Description
PDEP-7 did not spell it out explicitly, but a consequence of Copy-on-Write is that the copy
keyword is no longer very useful.
Currently a bunch of methods have this keyword (astype
, rename
, reindex
, ..., full list at #50535), for example:
>>> df = pd.DataFrame({'a': [1, 2], 'b': [3, 4]})
>>> df2 = df.rename(columns=str.upper) # has a default of `copy=True`
With the current default behaviour df2
is a full copy of df
. This default of copy=True
will change to no longer copy when CoW is enabled (but act as "delayed" copy). Users could nowadays use copy=False
to avoid the full copy, but this will no longer be possible with CoW (the previous concept of "shallow copy" no longer exists, xref #36195 (comment)). So passing copy=False
is something we will have to deprecate anyhow.

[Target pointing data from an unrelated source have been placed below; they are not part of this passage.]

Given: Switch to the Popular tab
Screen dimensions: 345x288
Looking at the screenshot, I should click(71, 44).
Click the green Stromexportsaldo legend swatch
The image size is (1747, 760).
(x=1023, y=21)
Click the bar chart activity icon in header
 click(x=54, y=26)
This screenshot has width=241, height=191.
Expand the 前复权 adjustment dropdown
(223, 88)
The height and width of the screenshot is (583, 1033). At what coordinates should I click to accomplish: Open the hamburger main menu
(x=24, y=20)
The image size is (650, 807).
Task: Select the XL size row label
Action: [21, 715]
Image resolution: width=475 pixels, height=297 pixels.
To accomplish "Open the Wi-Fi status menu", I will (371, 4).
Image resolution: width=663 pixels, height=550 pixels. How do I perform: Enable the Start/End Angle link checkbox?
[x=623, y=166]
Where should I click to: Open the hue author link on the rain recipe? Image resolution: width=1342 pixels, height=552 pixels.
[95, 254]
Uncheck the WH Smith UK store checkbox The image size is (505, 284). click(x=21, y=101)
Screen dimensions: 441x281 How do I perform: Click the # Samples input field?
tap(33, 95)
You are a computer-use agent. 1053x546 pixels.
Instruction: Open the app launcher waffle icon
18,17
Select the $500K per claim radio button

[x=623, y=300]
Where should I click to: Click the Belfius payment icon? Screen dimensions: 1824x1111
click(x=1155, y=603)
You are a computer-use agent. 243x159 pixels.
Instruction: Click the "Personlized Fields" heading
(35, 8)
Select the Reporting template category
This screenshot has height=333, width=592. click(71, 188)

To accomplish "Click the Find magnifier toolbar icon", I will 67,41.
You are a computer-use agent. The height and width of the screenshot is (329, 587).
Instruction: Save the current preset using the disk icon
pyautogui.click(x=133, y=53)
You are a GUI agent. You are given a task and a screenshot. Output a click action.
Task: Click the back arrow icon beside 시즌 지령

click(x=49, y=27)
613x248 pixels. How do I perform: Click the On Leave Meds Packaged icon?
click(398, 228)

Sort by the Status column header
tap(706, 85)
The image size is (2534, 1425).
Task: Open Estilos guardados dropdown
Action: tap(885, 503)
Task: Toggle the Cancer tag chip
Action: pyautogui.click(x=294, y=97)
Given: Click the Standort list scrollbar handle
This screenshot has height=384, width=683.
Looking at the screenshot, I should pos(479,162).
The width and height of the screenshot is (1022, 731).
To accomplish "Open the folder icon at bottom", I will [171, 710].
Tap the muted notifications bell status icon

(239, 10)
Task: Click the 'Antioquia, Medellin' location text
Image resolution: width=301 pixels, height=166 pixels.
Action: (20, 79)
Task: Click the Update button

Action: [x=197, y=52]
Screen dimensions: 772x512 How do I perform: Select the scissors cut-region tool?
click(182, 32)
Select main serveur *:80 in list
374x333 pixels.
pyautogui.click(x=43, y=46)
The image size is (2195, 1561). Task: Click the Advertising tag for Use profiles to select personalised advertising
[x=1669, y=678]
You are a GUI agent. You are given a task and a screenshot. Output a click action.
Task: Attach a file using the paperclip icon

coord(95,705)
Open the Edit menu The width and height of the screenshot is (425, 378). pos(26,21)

In theory we could keep copy=True
as a non-default option, which would result in an actual hard copy instead of the CoW-tracked view. However, in #50535, we essentially already decided to not do this, and in the CoW mode currently a copy=True
is simply ignored.
The idea is that if a user really wants a hard copy, they can add a .copy()
in the chain (e.g. df2 = df.rename(..).copy()
instead of df2 = df.rename(..., copy=True)
. But so in #50535 we felt that it was not worth to keep a whole keyword for such minor use case which has a clear and easy alternative.
So the consequence of the current behaviour with CoW enabled is that we can deprecate the copy
keyword altogether. The idea is that we can already start doing this slowly with a DeprecationWarning in pandas 2.2, which at the same time can point people to enable CoW in the warning message as alternative.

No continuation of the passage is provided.